Problem details: Can you transcribe every line of the material below word for word, leaving the pictures out?

##### Supplied material #####

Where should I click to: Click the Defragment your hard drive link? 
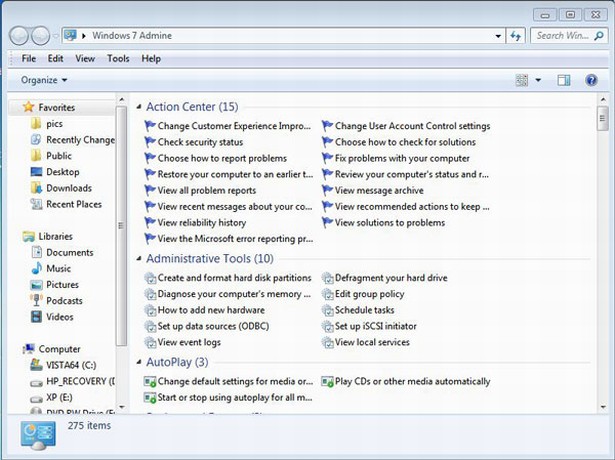391,278
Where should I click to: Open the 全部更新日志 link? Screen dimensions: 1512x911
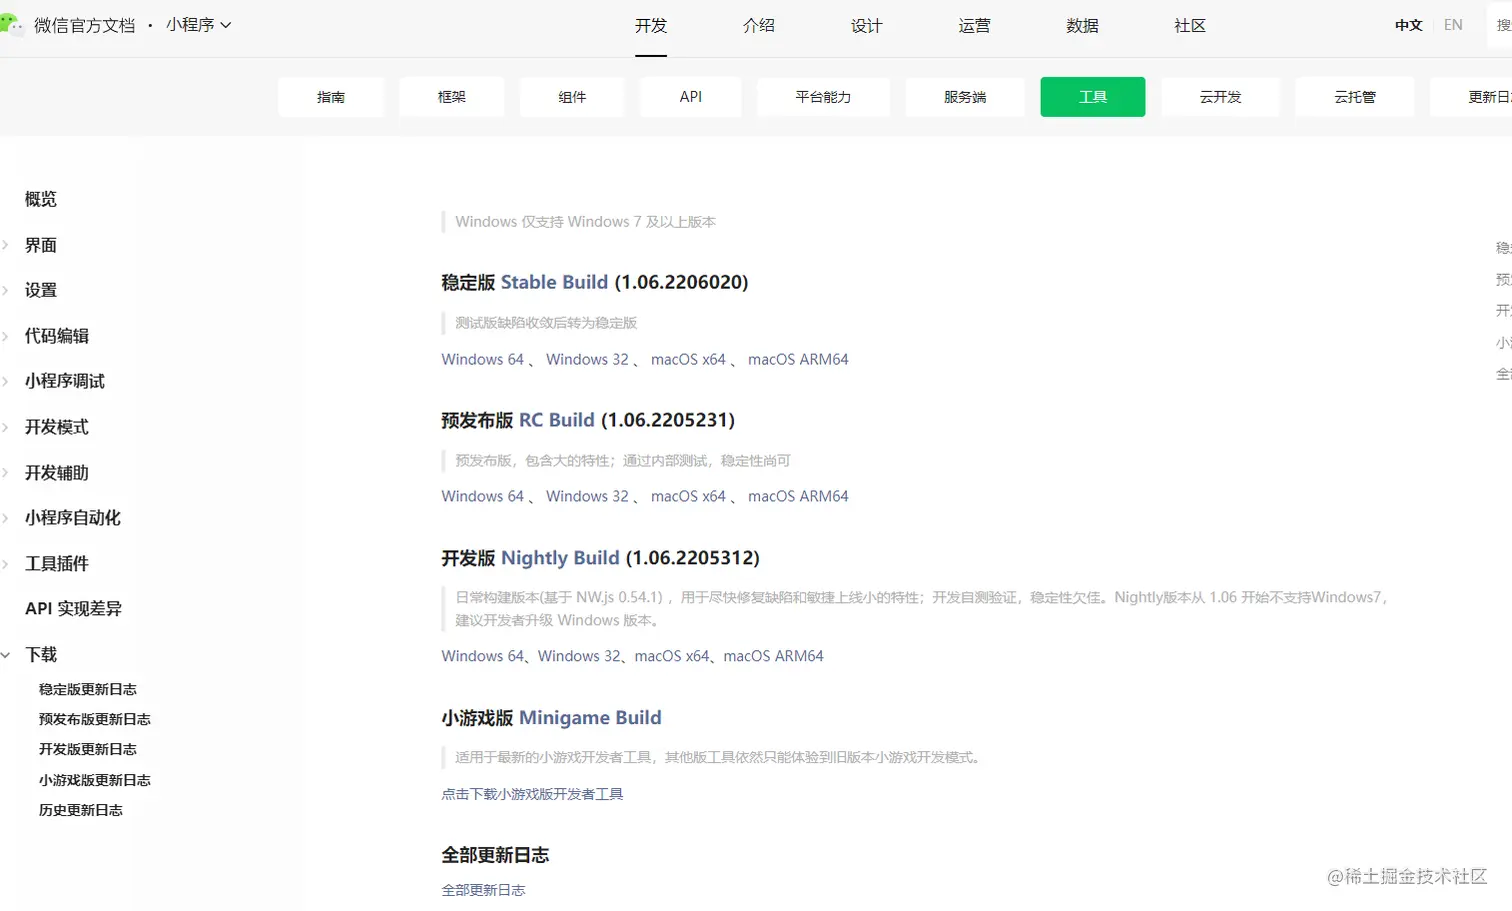coord(484,889)
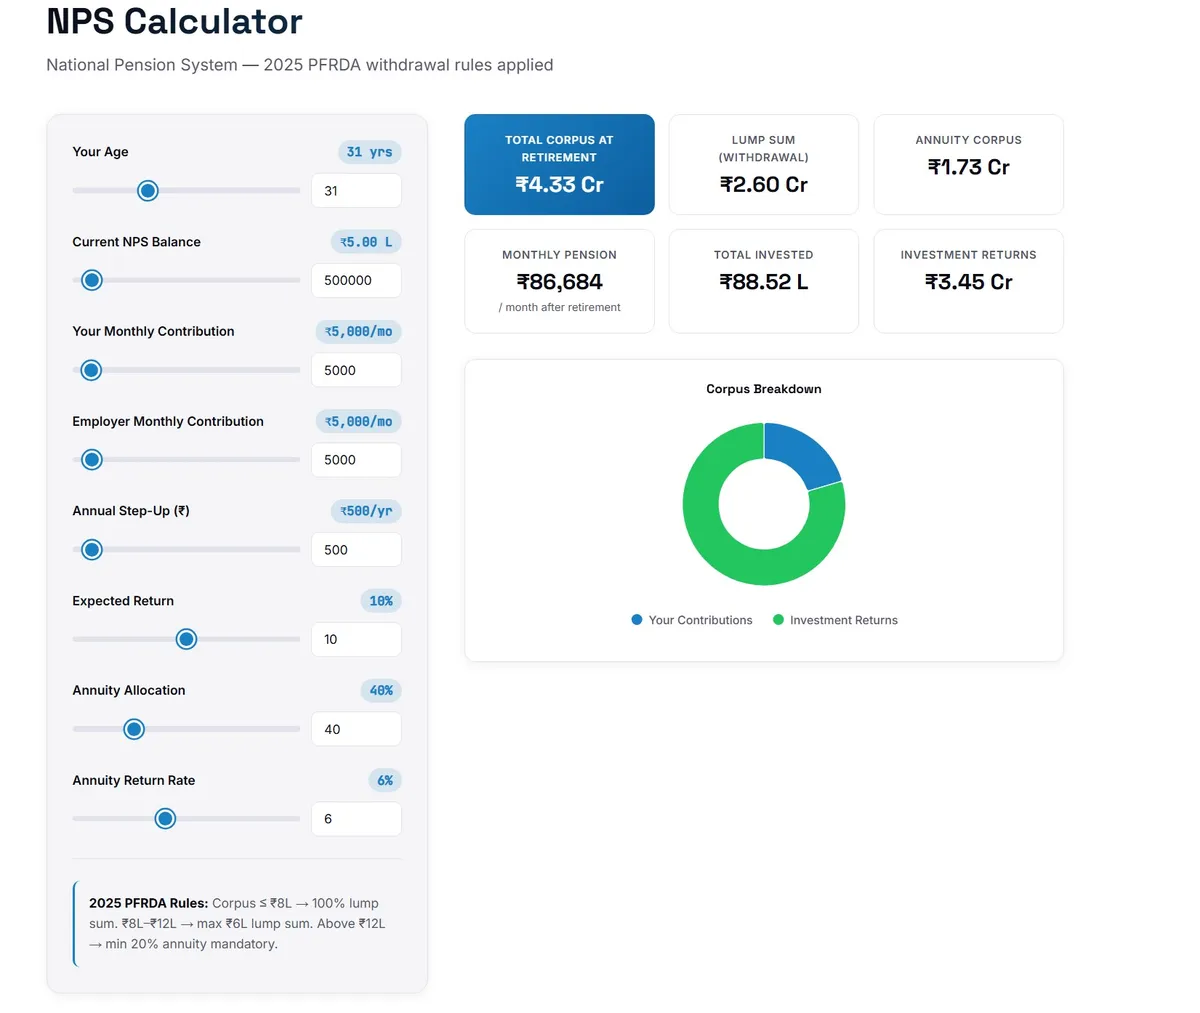Select the Employer Monthly Contribution input field
Screen dimensions: 1200x1013
(356, 460)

#####

Result below:
Where should I click to: Click the Defragment your hard drive link? 
391,278
Where should I click to: Open the 全部更新日志 link? Screen dimensions: 1512x911
coord(484,889)
Select the Employer Monthly Contribution input field
Screen dimensions: 1200x1013
(356, 460)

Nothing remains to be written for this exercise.